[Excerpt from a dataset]
** start **
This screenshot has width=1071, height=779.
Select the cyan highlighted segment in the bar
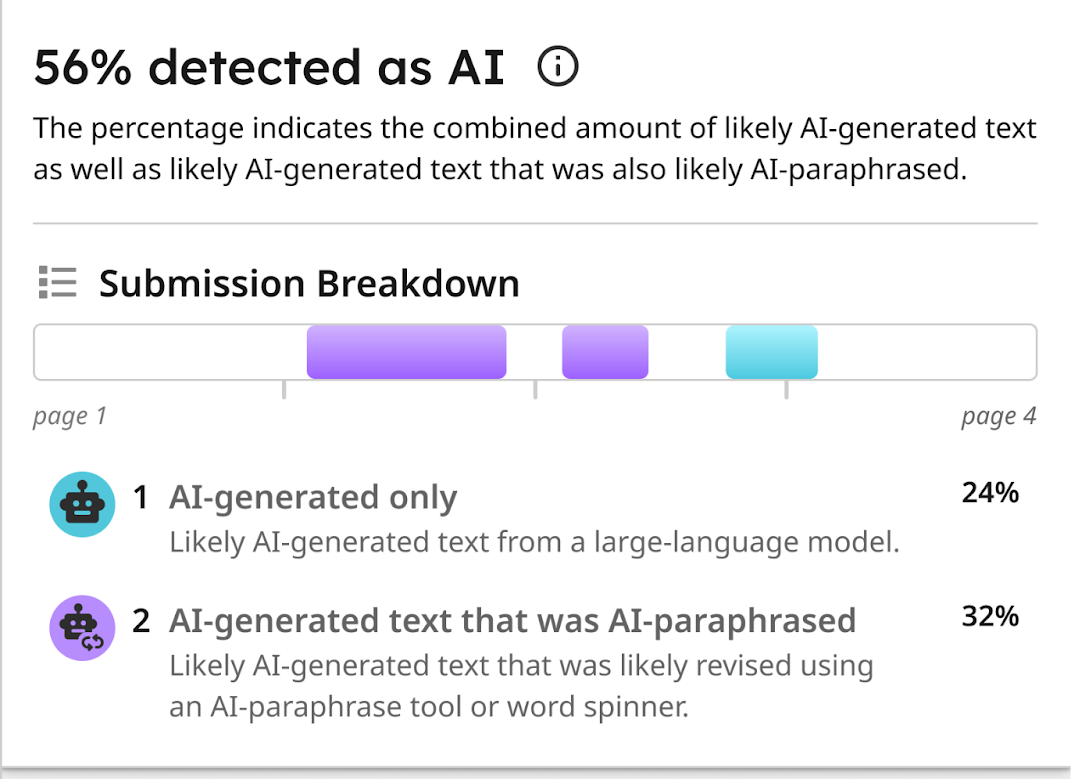pos(771,352)
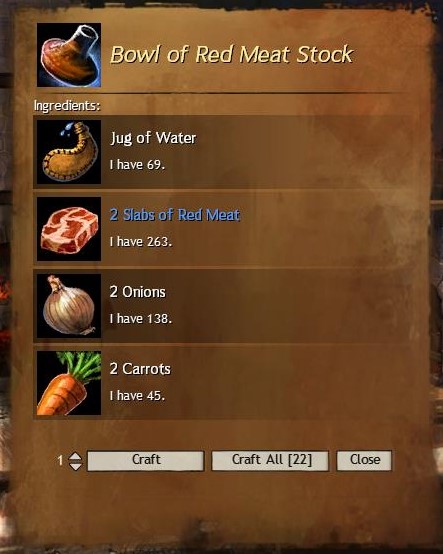Click the 'I have 263.' meat count
Image resolution: width=443 pixels, height=554 pixels.
141,242
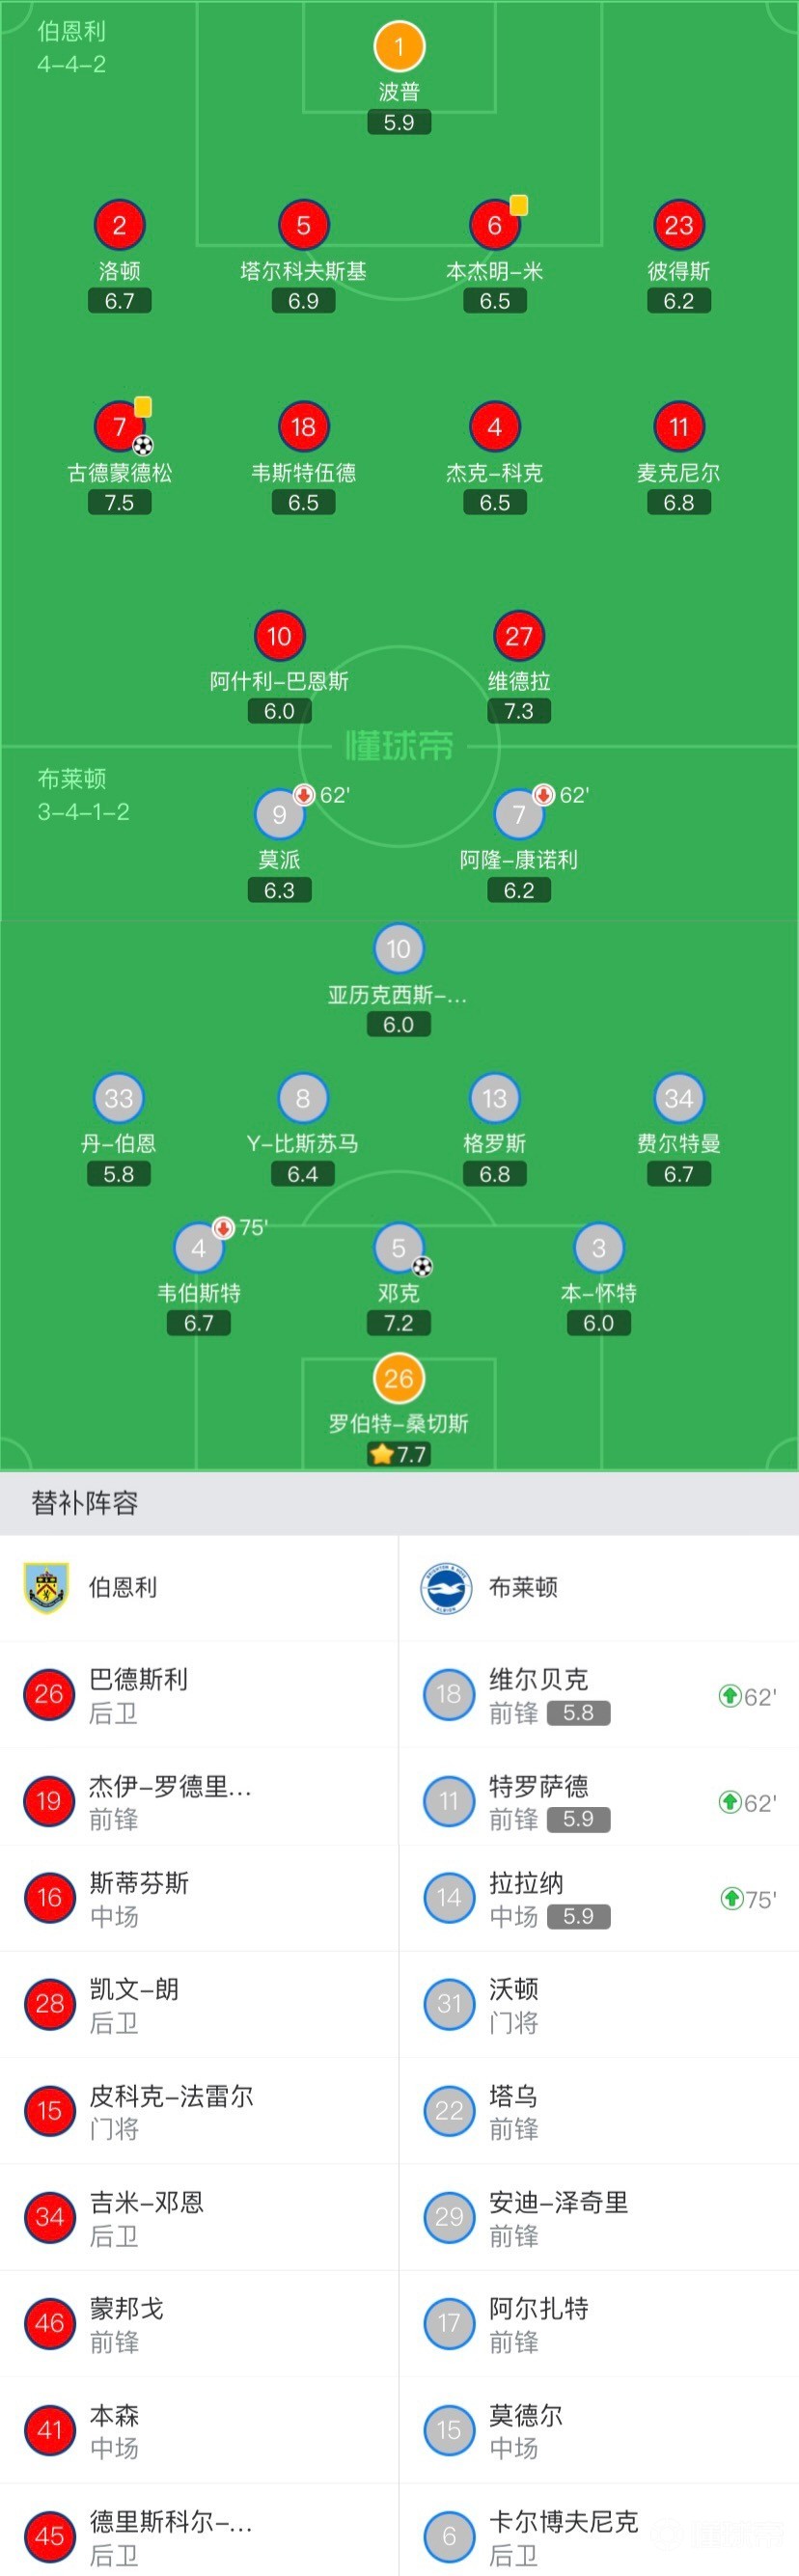Select goalkeeper 罗伯特-桑切斯 number 26 icon

(x=399, y=1378)
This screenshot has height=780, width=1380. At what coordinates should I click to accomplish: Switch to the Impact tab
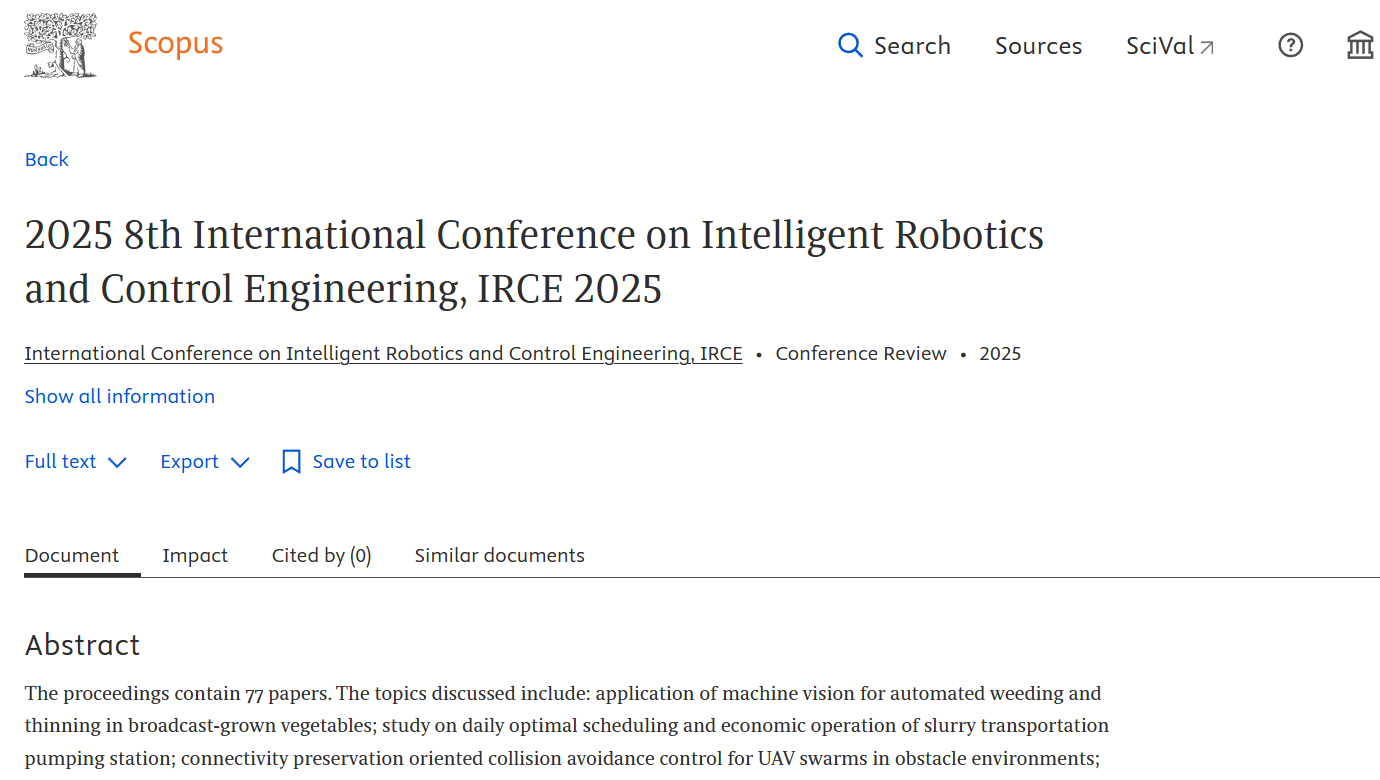coord(195,556)
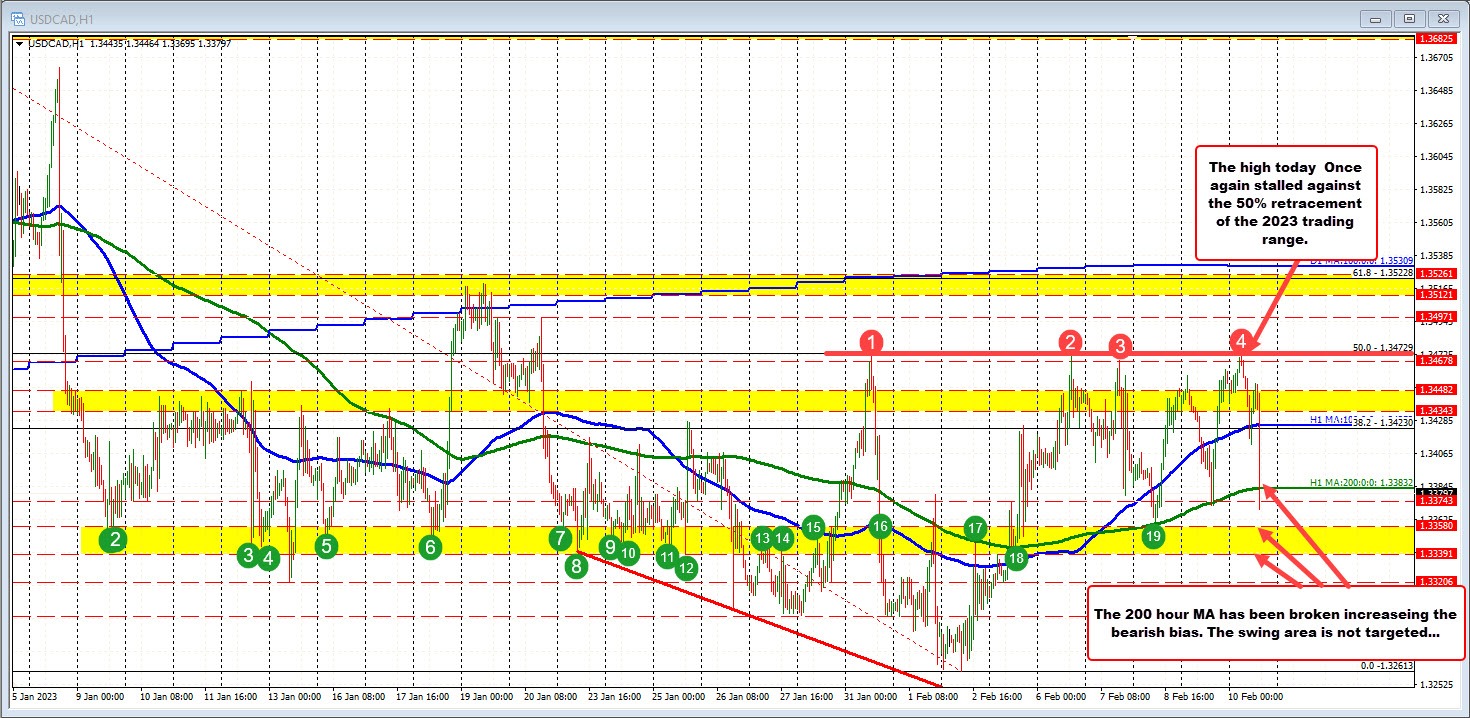Click red circle marker number 3
This screenshot has height=718, width=1470.
(1119, 346)
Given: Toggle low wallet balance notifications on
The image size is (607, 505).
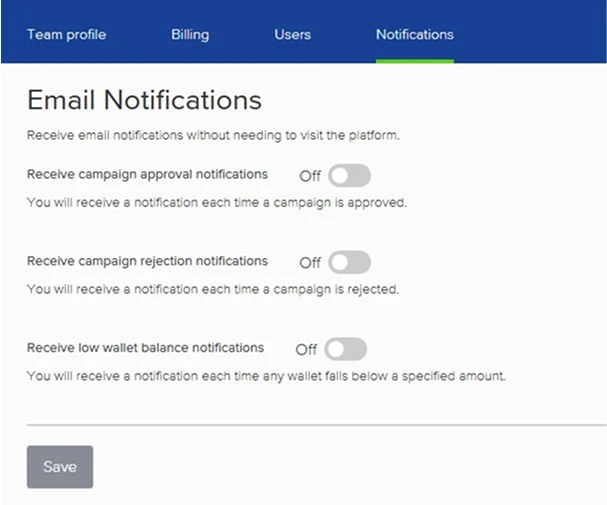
** end **
[Aim] Count the lines in the excerpt above that contain the word "width" and give only the number.

[Solution below] 4